From the time we learn to speak, we’re told “if you don’t have anything nice to say, don’t say anything at all.” While this advice may work for everyday life, it is a disaster when adopted by managers.

Our humanity is an asset to effectiveness, not a liability.

A central difficulty of management, the thing that goes to the heart of being a good boss but often goes overlooked, is establishing a trusting relationship with each person who reports directly to you.

It’s not enough to care only about people’s ability to perform a job. To have a good relationship, you have to be your whole self and care about each of the people who work for you as a human being.

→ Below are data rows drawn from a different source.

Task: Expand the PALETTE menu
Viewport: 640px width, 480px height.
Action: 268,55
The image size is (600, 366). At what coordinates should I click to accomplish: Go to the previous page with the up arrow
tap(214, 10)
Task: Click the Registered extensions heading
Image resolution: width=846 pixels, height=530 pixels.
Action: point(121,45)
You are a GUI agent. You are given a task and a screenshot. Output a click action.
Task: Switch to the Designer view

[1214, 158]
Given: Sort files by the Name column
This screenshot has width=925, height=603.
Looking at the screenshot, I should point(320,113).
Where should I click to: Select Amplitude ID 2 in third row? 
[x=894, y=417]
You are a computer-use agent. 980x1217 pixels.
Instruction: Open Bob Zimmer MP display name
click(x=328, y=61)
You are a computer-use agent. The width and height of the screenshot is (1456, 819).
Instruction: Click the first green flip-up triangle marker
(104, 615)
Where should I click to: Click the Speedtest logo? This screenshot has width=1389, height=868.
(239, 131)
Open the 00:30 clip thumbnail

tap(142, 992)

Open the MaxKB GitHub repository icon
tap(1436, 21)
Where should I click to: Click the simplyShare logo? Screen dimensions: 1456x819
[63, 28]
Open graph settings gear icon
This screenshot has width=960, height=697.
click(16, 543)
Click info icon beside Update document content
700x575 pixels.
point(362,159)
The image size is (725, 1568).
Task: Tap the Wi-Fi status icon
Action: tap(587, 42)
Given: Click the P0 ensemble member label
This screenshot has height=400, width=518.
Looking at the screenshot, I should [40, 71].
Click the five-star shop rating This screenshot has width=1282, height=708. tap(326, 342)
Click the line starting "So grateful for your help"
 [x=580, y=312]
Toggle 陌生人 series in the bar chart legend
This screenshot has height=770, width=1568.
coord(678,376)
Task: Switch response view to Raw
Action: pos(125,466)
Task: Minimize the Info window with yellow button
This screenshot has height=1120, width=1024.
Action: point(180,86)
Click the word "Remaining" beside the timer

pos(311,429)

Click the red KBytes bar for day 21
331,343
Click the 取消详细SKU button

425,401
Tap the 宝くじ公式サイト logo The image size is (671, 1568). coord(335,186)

It’s not just business; it is personal.

Challenging people is often the best way to show them that you care when you’re the boss.

It happens all too often that bosses view employees as lesser beings who can be degraded without conscience; that employees view their bosses as tyrants to be toppled; and that peers view one another as enemy combatants. When this is the toxic culture of guidance, criticism is a weapon rather than a tool for improvement.

When bosses are too invested in everyone getting along, they fail to encourage people to criticize one another. They create the kind of work environment where “being nice” is prioritized at the expense of critiquing, and therefore, improving actual performance.

Even though relationships don’t scale, culture does. Your relationships and your responsibilities reinforce each other, and from that interaction your success flows and your culture grows.

What we bring to work depends on our own health and well-being. Managers who create a stable foundation for themselves are invariably more effective at building teams on which people can do the best work of their lives.

Building radically candid relationships requires you to walk a fine line between respecting other people’s boundaries and encouraging them to bring their whole selves to work.

Once people are clear on what they wanted to learn next, it becomes much easier for managers to identify opportunities at work that would help them develop their skills in the next six to eighteen months that would take them in the direction of at least one of their dreams.